WRITTEN INSTRUCTION
Rewrite the stretch from the line containing "I will point(142,146)." through the line containing "Action: coord(63,653)", changing "tilde home symbol" to "home folder icon" and keeping everything else the same.

Word and element location data
┄┄┄┄┄┄┄┄┄┄

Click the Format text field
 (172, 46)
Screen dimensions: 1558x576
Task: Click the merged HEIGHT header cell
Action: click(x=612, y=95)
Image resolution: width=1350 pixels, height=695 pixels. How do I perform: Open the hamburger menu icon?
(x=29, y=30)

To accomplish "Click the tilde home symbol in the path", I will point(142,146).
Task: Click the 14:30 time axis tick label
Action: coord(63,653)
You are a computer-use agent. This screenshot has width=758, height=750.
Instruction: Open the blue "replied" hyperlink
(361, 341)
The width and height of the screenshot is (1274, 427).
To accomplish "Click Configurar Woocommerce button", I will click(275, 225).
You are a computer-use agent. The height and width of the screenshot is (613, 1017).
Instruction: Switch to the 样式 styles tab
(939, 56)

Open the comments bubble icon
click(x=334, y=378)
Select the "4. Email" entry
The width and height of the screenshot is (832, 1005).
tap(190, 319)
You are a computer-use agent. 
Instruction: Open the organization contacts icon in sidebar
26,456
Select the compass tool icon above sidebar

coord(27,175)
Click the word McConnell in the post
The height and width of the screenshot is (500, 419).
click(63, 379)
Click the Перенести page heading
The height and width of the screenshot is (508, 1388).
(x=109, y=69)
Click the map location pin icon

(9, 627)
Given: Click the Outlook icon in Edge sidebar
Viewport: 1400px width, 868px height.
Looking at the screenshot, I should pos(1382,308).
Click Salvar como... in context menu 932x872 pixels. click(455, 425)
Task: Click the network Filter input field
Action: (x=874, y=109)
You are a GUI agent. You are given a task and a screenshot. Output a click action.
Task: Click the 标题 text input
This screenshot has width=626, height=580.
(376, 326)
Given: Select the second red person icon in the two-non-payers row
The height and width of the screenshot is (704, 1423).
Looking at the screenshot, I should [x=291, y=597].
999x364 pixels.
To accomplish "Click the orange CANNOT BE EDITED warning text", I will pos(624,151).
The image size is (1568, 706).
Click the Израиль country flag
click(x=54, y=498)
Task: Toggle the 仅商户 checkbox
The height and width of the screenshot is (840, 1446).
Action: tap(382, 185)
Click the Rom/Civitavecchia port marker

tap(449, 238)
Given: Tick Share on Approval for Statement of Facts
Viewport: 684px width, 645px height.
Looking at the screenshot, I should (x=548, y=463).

┄┄┄┄┄┄┄┄┄┄

RESPONSE
To accomplish "Click the home folder icon in the path", I will point(142,146).
Task: Click the 14:30 time axis tick label
Action: coord(63,653)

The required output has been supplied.